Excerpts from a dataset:

######

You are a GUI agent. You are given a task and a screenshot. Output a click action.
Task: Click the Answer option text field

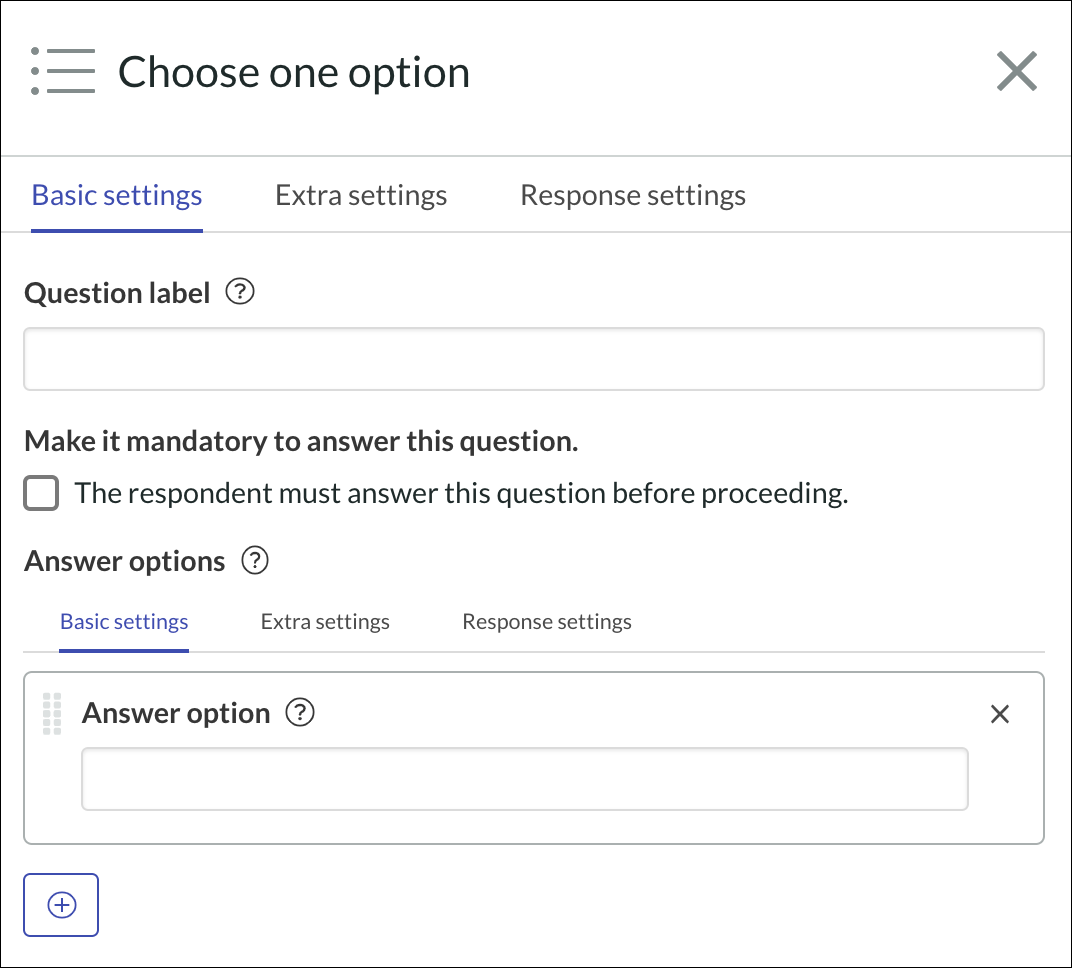(524, 778)
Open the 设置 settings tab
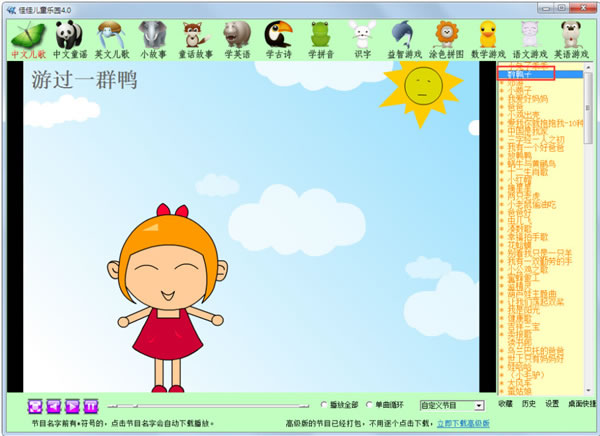The width and height of the screenshot is (600, 436). [x=552, y=405]
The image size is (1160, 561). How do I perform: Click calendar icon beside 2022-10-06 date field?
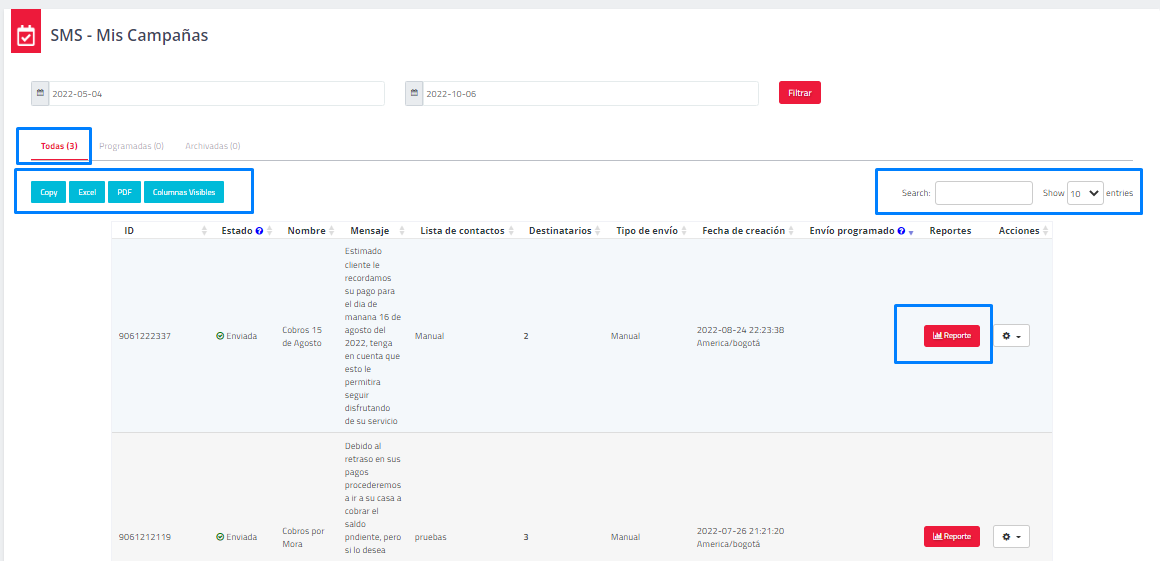coord(414,93)
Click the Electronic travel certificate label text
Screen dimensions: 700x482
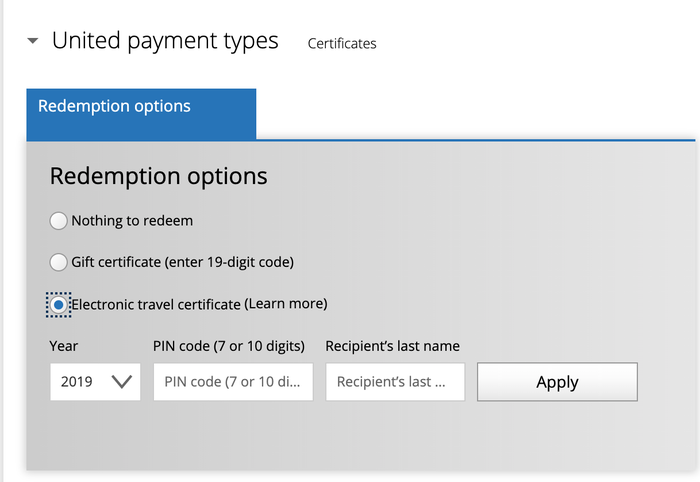(x=156, y=305)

######

Work order
Restate each entry exactly, omitting pictures.

Result for this task
You are a GUI agent. You are given a task and a screenshot. Output a click action.
Task: Click the Answer option text field

(524, 778)
Open the 设置 settings tab
The width and height of the screenshot is (600, 436). [x=552, y=405]
The image size is (1160, 561). How do I perform: Click calendar icon beside 2022-10-06 date field?
coord(414,93)
Click the Electronic travel certificate label text
Screen dimensions: 700x482
(x=156, y=305)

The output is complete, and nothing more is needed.